I've written a program which finds roots of a two function system using the Newton Raphson method. Its goal is to solve for two unknowns of a closed vector loop (sketches below). The issue is that it only works when the error tolerance is 0.01 and greater, in other cases (for example, when it's 0.001) it falls into an oscillation and seemingly never converges. I find this behaviour odd, since the fact that it succeeds in getting to 0.01 precision should prove its ability to land a guess inside the convergence radius, and from there on further approximation shouldn't face any problems...
import numpy as np
import random as rnd
TOLERANCE = 0.01
ITER_LIMIT = 50
track_x = 0
track_y = 0
track_incline = np.deg2rad(60)
r41 = 12.2/2
r1 = 28.88 - 10.95
r2 = 22.65 - track_x
r26 = 8/2 - track_y
r3 = 8
r4 = 12.2
theta41 = np.pi
theta3 = np.deg2rad(30)
def f1(x, y):
return r41*np.sin(theta41) + r1*np.cos(theta41) + r2*np.sin(y) + r26*np.cos(y) - x*np.sin(y + track_incline) + r3*np.sin(theta3)
def f2(x, y):
return r41*np.cos(theta41) - r1*np.sin(theta41) + r2*np.cos(y) - r26*np.sin(y) - x*np.cos(y + track_incline) + r3*np.cos(theta3) + r4
def jacobian_mat(x, y):
return np.array([
[-np.sin(y + track_incline), r2*np.cos(y) - r26*np.sin(y) - x*np.cos(y + track_incline)],
[-np.cos(y + track_incline), -r2*np.sin(y) - r26*np.cos(y) + x*np.sin(y + track_incline)]
])
def compute_newton_raphson(x0, y0):
for i in range(ITER_LIMIT):
result = -np.matmul(np.array([f1(x0, y0), f2(x0, y0)]), np.linalg.inv(jacobian_mat(x0, y0))) + np.array([x0, y0])
x = result[0]
y = result[1]
print(x, y)
if max(np.abs(x - x0), np.abs(y - y0)) <= TOLERANCE:
return (x, y)
else:
x0 = x
y0 = y
return None
while True:
x0 = rnd.randrange(-100, 100)
y0 = rnd.randrange(-100, 100)
res = compute_newton_raphson(x0, y0)
if res != None:
print(f"RESULT:\nX = {res[0]}mm\nY = {np.rad2deg(res[1])}deg")
break
Here's a sketch of the problem that I'm modeling this program for, just in case it proves useful.
I had zero success playing around with the iteration count. Also double checked if f1 and f2 are properly constructed.

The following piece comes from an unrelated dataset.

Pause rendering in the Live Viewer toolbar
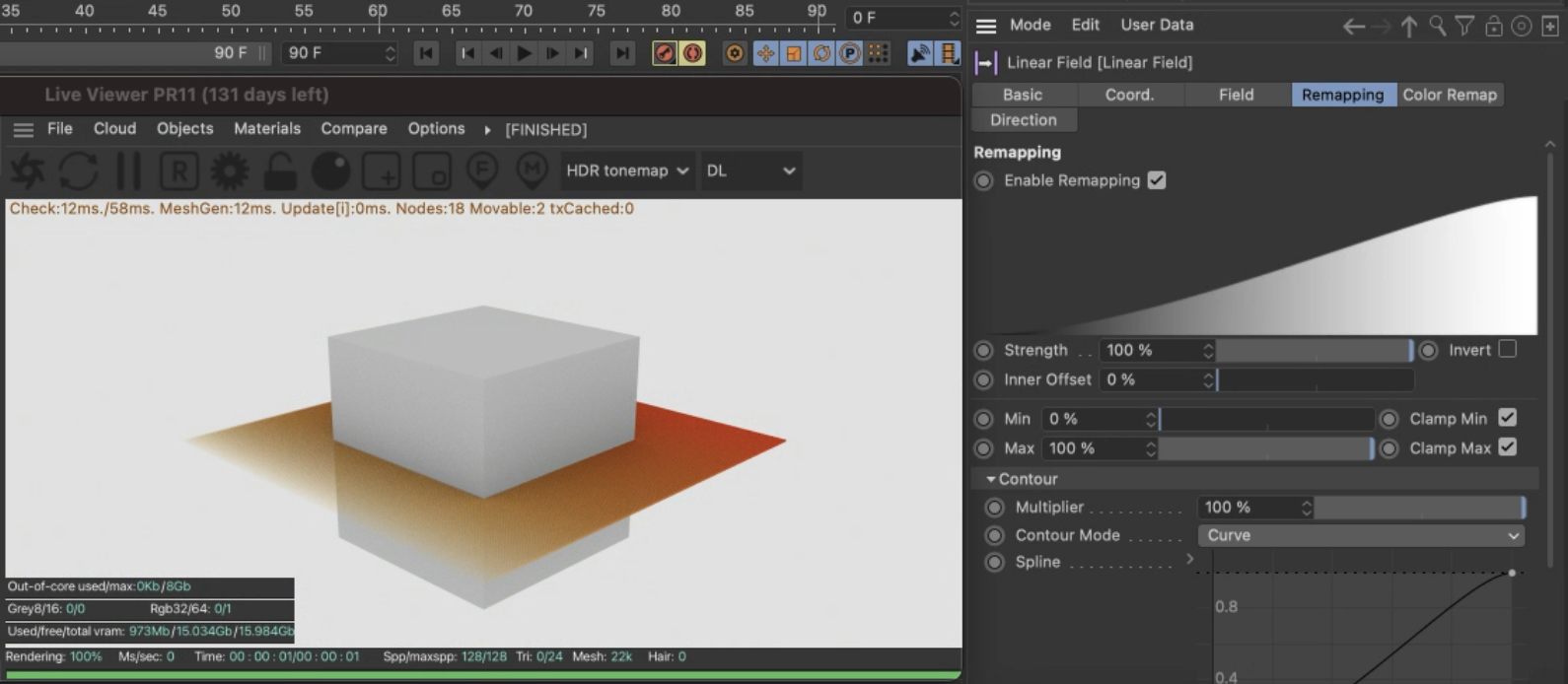The image size is (1568, 684). [128, 171]
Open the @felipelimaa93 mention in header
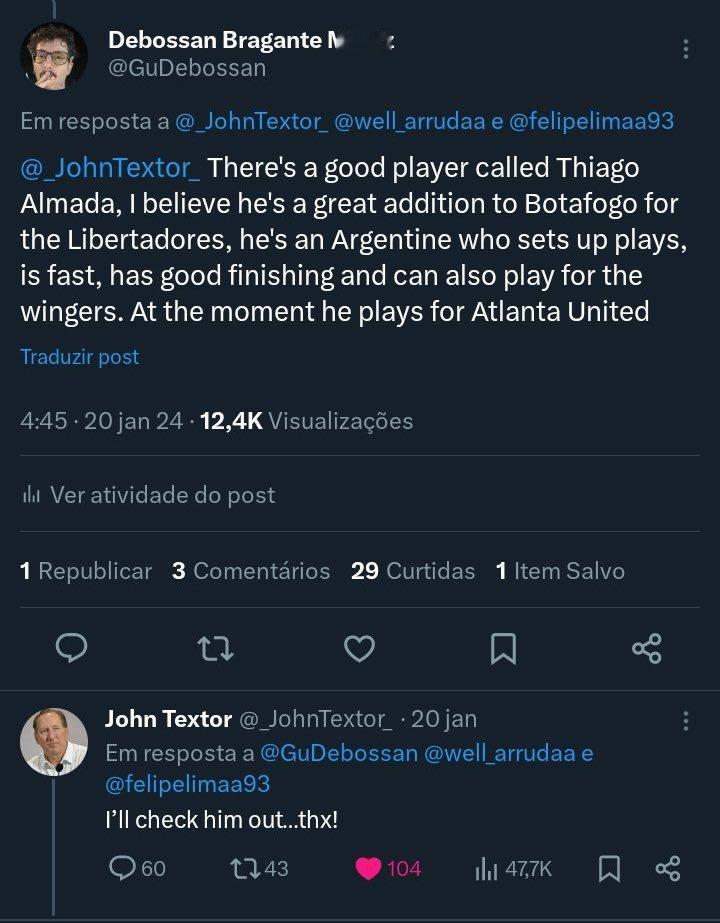Viewport: 720px width, 923px height. pos(591,121)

Any insight is greatly appreciated!
Your Newton-Raphson formula is wrong.
Newton-Raphson says:
Xₙ₊₁ = Xₙ - J⁻¹F(Xₙ)
You are computing
Xₙ₊₁ = Xₙ - F(Xₙ)ᵀJ⁻¹
That is, equivalent of
Xₙ₊₁ = Xₙ - (J⁻¹)ᵀF(Xₙ)
Matrix multiplication is not commutative.
And matmul, or dot or @ have different interpretation of 1D-array, depending on where they are in the operation
See
M=np.array([[1,2],[3,4]])
X=np.array([5,6])
Col=np.array([[5],[6]]) # Same as X, as a column (a 2D array of 1 column)
Then
M@X # or np.dot(M,X) or np.matmult(M,X)
#[17,39]
# That is same as M@Col, but in 1D. So same as (M@Col).flatten()

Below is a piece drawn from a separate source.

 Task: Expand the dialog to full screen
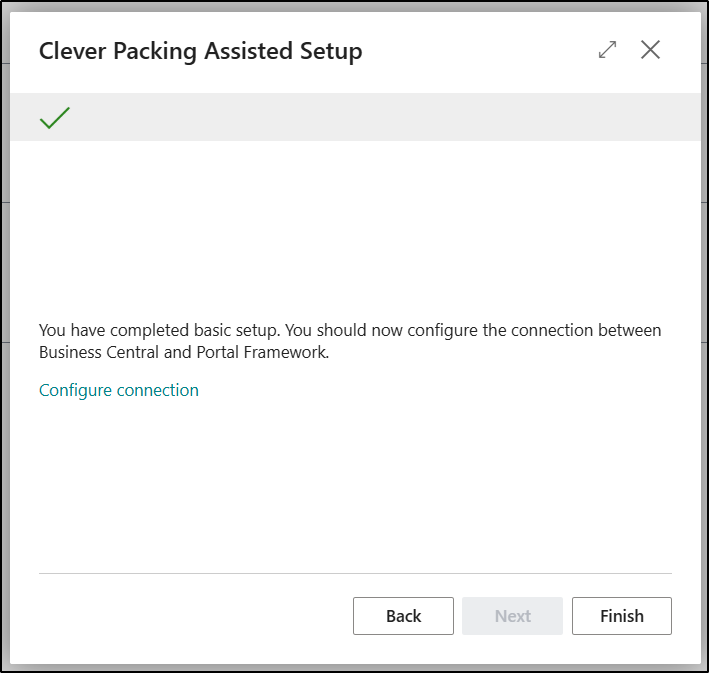click(607, 50)
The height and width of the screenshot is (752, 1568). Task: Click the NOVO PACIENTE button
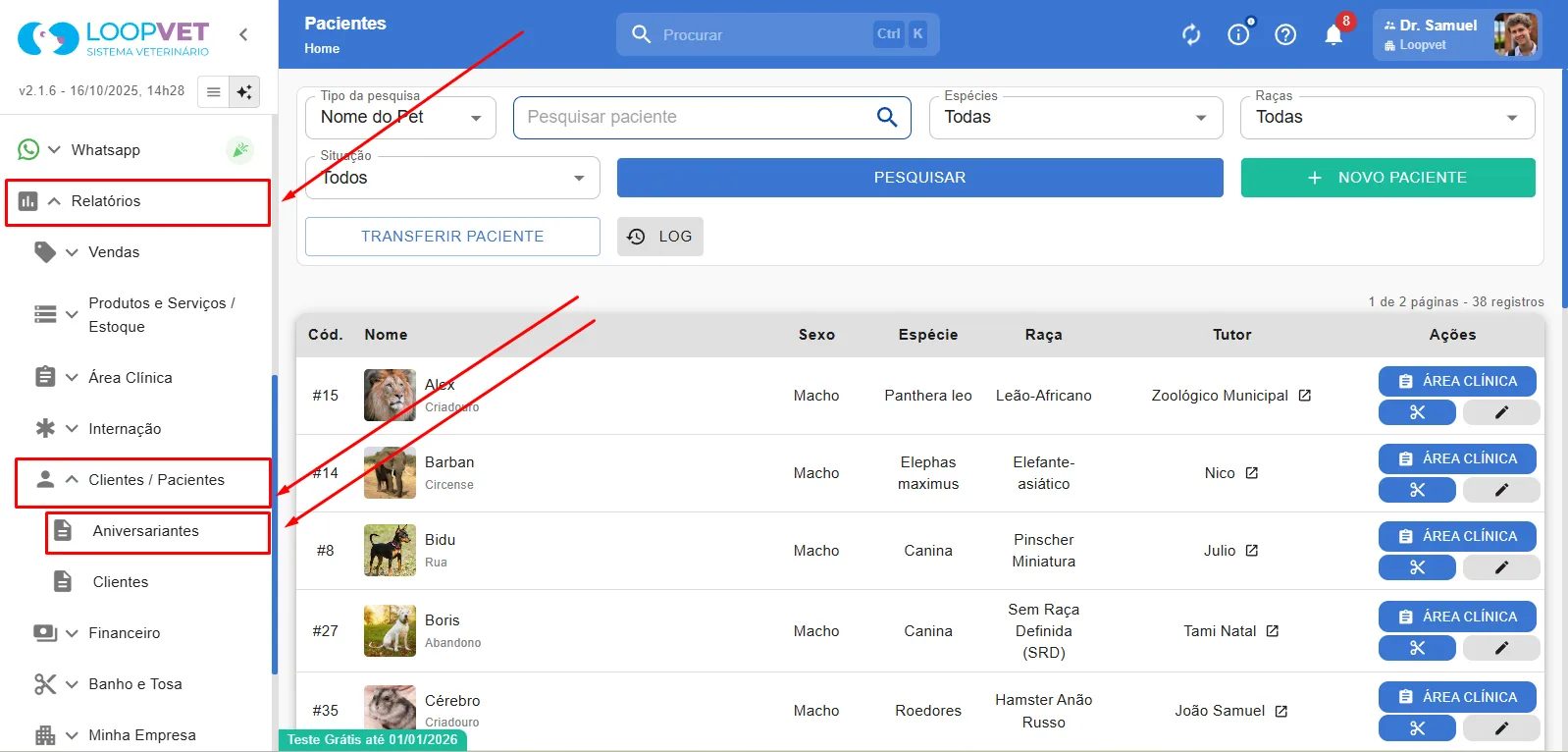(x=1387, y=178)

X@M # or np.dot(X,M) or np.matmul(X,M)
#[23,34]
# That is same as Col.T@M, but in 1D
# Note that Col@M wouldn't work (you can't multiply a column by a matrix)
I insist on this column-matrix vs 1d-vector, because it explains why it worked in the first place. In maths, in matrix operation, we usually represent vectors as columns. So MX makes sense. XM doesn't even make sense: you can't multiply a 2×1 matrix by a 2×2 matrix.
The closest thing to multiplying (on the left) a vector by a matrix would be XᵀM, that is X as a row, (Col.T in previous code) by a matrix.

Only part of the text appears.